There is also the limited amount of power allowed under the PCIe specification.

If you take the PCIe specification as the badget, GPUs hit the wall years ago!

We've already seen some instances of Nvidia and AMD cards exceeding this maximum.

Nearly half or more of the product line today (9600GT and up and 4730 (exclude 4750) and up) all the +80$ product line is above 75W!

Lower-end boards have their own set of power limits.
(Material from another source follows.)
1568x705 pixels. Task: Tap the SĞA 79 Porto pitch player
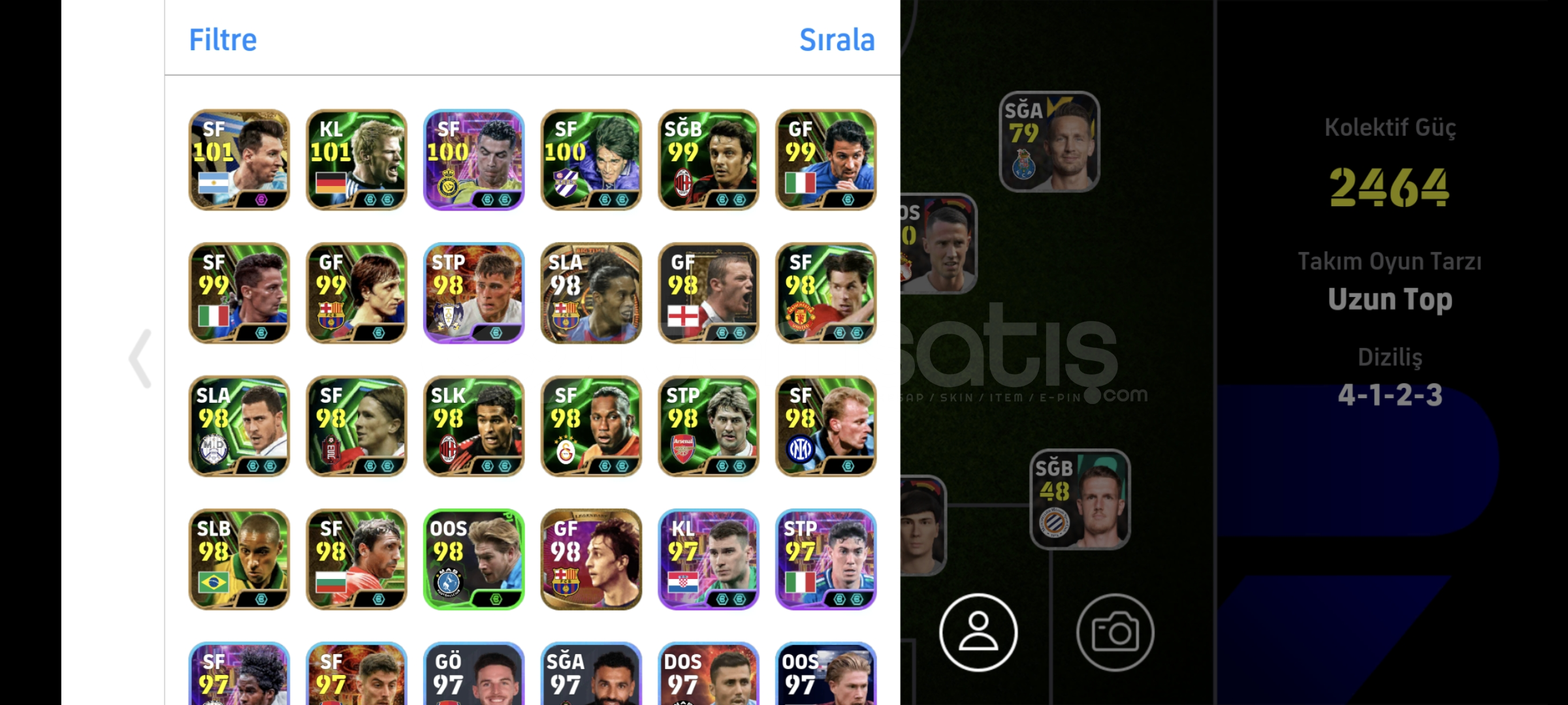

The question of whether a card needs an additional power connector, fan noise, or whether a board can be cooled passively, leads to other lower power ceilings for different products.

I agree again!

I am also curious for substantiation on the difference in lengths of CPU and GPU design cycles.
It doesn't seem to be that large, as a lot of products are obviously based on a previous-gen product.

Yes the difference imo are not that large as many people think, but that depends also on the definition of what you mean by design cycle!
I just meant something like that:

Within a cycle, If for example Intel has a Pentium 4 C, it can do next something like Pentium 4 D, and then something like Pentium 4 E, or replace the above, with AMD phenoms progression..., all these minimal differencies in perf. within 2 years)

ATI for example can go from HD2000 tech, to HD3000 tech, to HD4000 tech and all these imo big differencies in perf. within 1 year and 1 quarter)

If you take as design cycles big ivents like Geometry on chip transformation or Shaders enabled GPUs or GPGPU enabled GPUs you can stress the notion of the GPU design cycle, but even then with this logic (which is correct, nothing wrong there) the CPUs equivalent cycles will be again larger!

Guys, this is my 3rd post and i am new to the forum staff, i just want to make conversation, is the above writing style percieved (English not native lan.) that i want to argue? (because i don't want that!)

Please advise in order to change it!

Thanks in advance!
 
f you take the PCIe specification as the badget, GPUs hit the wall years ago!
3dilettante said:
We've already seen some instances of Nvidia and AMD cards exceeding this maximum.
Nearly half or more of the product line today (9600GT and up and 4730 (exclude 4750) and up) all the +80$ product line is above 75W!
75w is the maximum you can draw through the PCIe slot, that's why boards that draw more power have additional power connectors. The power connectors are also part of the PCIe spec and you are allowed to draw 75w from 6-pin and 150w from 8-pin connectors.